AI Predicts the Onset of Parkinson’s and Dementia Using Sleep Video Analysis 

Written by Abigail Hodder (Reporter)

A group of scientists in Mount Sinai (Egypt) have developed a machine-learning tool to diagnose a sleep disorder predictive of both Parkinson’s disease and dementia. The system analyzes standard video footage collected in sleep clinics, potentially allowing for earlier detection and intervention strategies for neurodegenerative diseases.  

Sleep Problems Could Signpost Serious Health Concerns Down the Line 

Rapid Eye Movement (REM) sleep behavior disorder (RBM) is a sleep condition that affects approximately 40–100 million people. 

It is characterized by a loss of normal muscle atonia that occurs during REM sleep cycles, causing afflicted individuals to physically act their dreams whilst asleep. This ranges from minor hand gestures to violent thrashing, kicking or punching.  

RBD is a strong predictor of Parkinson’s disease (PD) and dementia, two neurodegenerative diseases caused by synucleinopathy . In fact, studies show that around 97% of people with RBD will develop PD, dementia or multiple system atrophy within 14 years of diagnosis.   

Diagnosing RBD early on enables clinicians and patients to develop risk mitigation plans, years ahead of the onset of neurodegeneration. This is particularly important because, in cases of neurodegeneration, lost brain cells cannot be replaced. While the disease cannot be cured, the best possible outcome is to halt its progression.  

However, this is easier said than done.  

The Challenges of Diagnosing RBD 

Diagnosis of RBD requires patients to undergo a sleep study or video-polysomnogram. During this, a range of data is collected about muscle activity, eye movement, and sleep stages. While effective in collecting necessary diagnostic data, it necessitates access to specialized facilities and involves an overnight stay for the patient.  

Additionally, staff must trawl through the video footage and data to establish indicators of diagnosis. This manual process is not only time-consuming but introduces subjective bias from human interpretation. 

AI Could Carve a Path to Better Diagnose RBD   

So, what can be done to help identify more RBD cases?   

A recent study, published in Annals of Neurology, highlights the possibility of using AI to analyze video-polysomnograms and identify sleep behaviors associated with RBD, assisting doctors in making fast, accurate, and consistent diagnoses. 

Unlike previous AI systems reliant on 3D cameras, which are not standard in clinics, researchers at Mount Sinai designed an AI model to analyze footage from widely used 2D cameras.
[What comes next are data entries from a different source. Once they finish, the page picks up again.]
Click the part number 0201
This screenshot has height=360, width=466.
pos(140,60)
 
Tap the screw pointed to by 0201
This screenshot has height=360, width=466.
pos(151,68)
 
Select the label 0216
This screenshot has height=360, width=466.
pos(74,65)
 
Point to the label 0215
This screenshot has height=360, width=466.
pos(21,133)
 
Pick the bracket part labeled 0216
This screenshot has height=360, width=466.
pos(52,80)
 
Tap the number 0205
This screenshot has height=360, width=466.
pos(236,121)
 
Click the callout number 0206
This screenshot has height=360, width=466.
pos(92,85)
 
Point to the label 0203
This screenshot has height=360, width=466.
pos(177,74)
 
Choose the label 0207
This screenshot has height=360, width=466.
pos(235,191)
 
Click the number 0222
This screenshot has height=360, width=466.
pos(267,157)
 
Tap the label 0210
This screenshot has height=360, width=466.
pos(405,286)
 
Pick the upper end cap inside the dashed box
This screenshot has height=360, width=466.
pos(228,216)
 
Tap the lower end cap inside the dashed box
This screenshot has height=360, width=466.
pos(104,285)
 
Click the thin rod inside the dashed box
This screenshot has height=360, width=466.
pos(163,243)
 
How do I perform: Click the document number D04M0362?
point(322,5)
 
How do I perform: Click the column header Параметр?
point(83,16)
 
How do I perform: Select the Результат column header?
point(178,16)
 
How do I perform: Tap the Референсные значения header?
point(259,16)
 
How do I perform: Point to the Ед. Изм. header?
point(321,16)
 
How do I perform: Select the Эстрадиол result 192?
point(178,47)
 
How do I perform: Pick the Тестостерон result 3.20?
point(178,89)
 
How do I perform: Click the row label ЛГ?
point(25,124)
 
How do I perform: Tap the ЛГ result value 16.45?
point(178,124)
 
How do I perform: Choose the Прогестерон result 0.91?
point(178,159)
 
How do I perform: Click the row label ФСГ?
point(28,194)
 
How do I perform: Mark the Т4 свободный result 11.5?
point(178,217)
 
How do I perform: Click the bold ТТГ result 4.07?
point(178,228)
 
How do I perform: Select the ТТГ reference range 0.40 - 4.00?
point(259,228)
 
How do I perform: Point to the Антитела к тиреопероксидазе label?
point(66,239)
By incorporating two new features into the model’s analysis, namely movement velocity and magnitude, to the already existing ratio and rate of movement, they significantly enhanced its accuracy. 

The team also compared the AI’s performance when evaluating immobility patterns, finding that a high accuracy rating of 92% was achieved when only short durations of immobility (lasting 0.1–2 seconds) were considered. 

Unpacking the AI Toolkit 

The study outlines a type of model called a nonlinear multilayer perceptron (MLP), a type of feedforward neural network used forsupervised learning tasks, in this instance, for classifying cases as RBD-positive or RBD-negative.  

MLP models contain multiple layers that extract patterns in data, the following are the steps involved: 

  1. A linear layer applies a straight transformation to an input, which allows the model to learn the importance of each feature and assign ‘weights’ to them.  
  2. A rectified linear unit (ReLU) activation function is applied, introducing nonlinearity into the network, and enabling the AI to capture more intricate patterns in the data.  
  3. This architecture allows the AI system to capture and extract important sleep behaviors from video footage captured by 2D cameras, enabling accurate and rapid RBD prediction using technology that is already available in sleep clinics (2D cameras). 

Important features of ReLU functions:  

Negative values (like negative voltages or shifts in oscillating data) in ReLU functions are set to zero, which ‘switches off’ some neurons in the network. As a result, the number of active neurons is reduced, meaning that certain noisy features of the data are ignored. This helps to mitigate overfitting, a common problem with deep neural networks. 

In this article, the authors also propose an added L2 regularization component, which further dampens the problem of overfitting by penalizing the model when the calculated importance (weights) of different features become too large.  

Here, the bigger the weight, the more importance the model will assign to a particular feature of the data so that errors in the data might have more influence over the AI’s predictions. L2 regularization helps to overcome this issue. 

The Bigger Picture 

This study is a prime example of how AI can be used to bilaterally improve patient care and healthcare workflows. The findings have the potential to guide the future diagnosis and management of RBD, highlighting how AI can offer a standardized way of identifying RBD without doctors having to scrutinize hours of video footage.   

Automated detection of RBD could reduce the number of missed cases and, crucially, flag patients who are at high risk of developing severe neurodegenerative diseases, potentially a decade in advance. Signposting these individuals would allow patients and doctors to prepare; treatment plans could be put in place and started early, which could help slow disease progression more effectively. This could dramatically improve the quality of life and clinical outcomes for these patients.